歩行器を使う高齢者のトイレには、看護師が必ず付き添い、転倒事故などを防ぐ 拡大

歩行器を使う高齢者のトイレには、看護師が必ず付き添い、転倒事故などを防ぐ

 福岡市博多区の安部整形外科の火災は、当直看護師が1人きりの未明に起きた。ベッド数19以下の有床診療所に夜間当直の看護師を置く義務はないが、それなくして「静かな夜」を送れない高齢の患者は増えるばかりだ。認知症、寝たきり、独り暮らし…。当直看護師の仕事を通して有床診療所の実像を取材した。

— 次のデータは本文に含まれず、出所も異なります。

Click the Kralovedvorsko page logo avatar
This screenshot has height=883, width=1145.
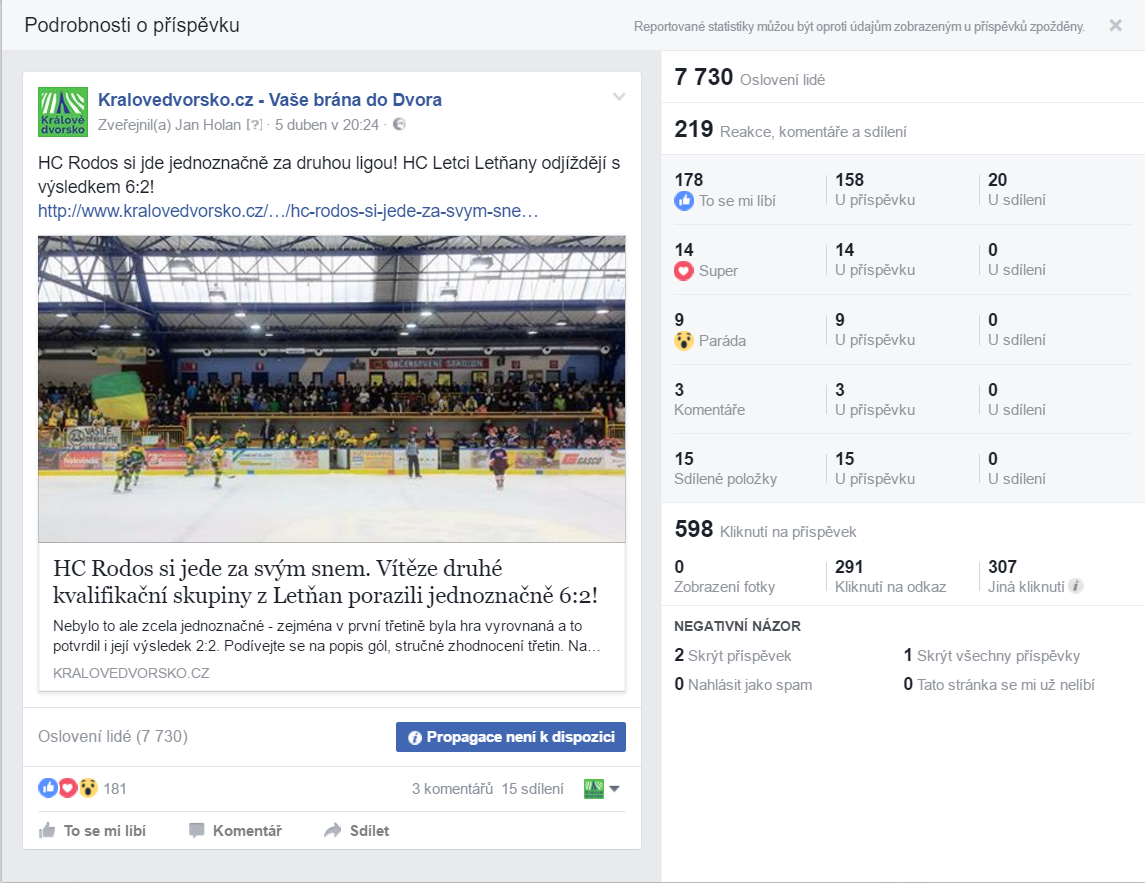click(x=63, y=112)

 17日午後10時。既に病室8室の明かりは消えていた。福岡市中央区笹丘の松本整形外科(3階建て)。看護師長の橋本里子さん(45)は、1人で夜間当直する准看護師の甲斐真澄さん(23)と引き継ぎを始めた。

 「3号室の患者さんは便が出てないみたい。緑内障もあるので夜のトイレ介助は気を付けて」。入院患者12人は、すべて65歳以上。甲斐さんは「当直はいつも不安。もしものとき、1人で患者さんたちを守れるのか」と、心細そうに打ち明けた。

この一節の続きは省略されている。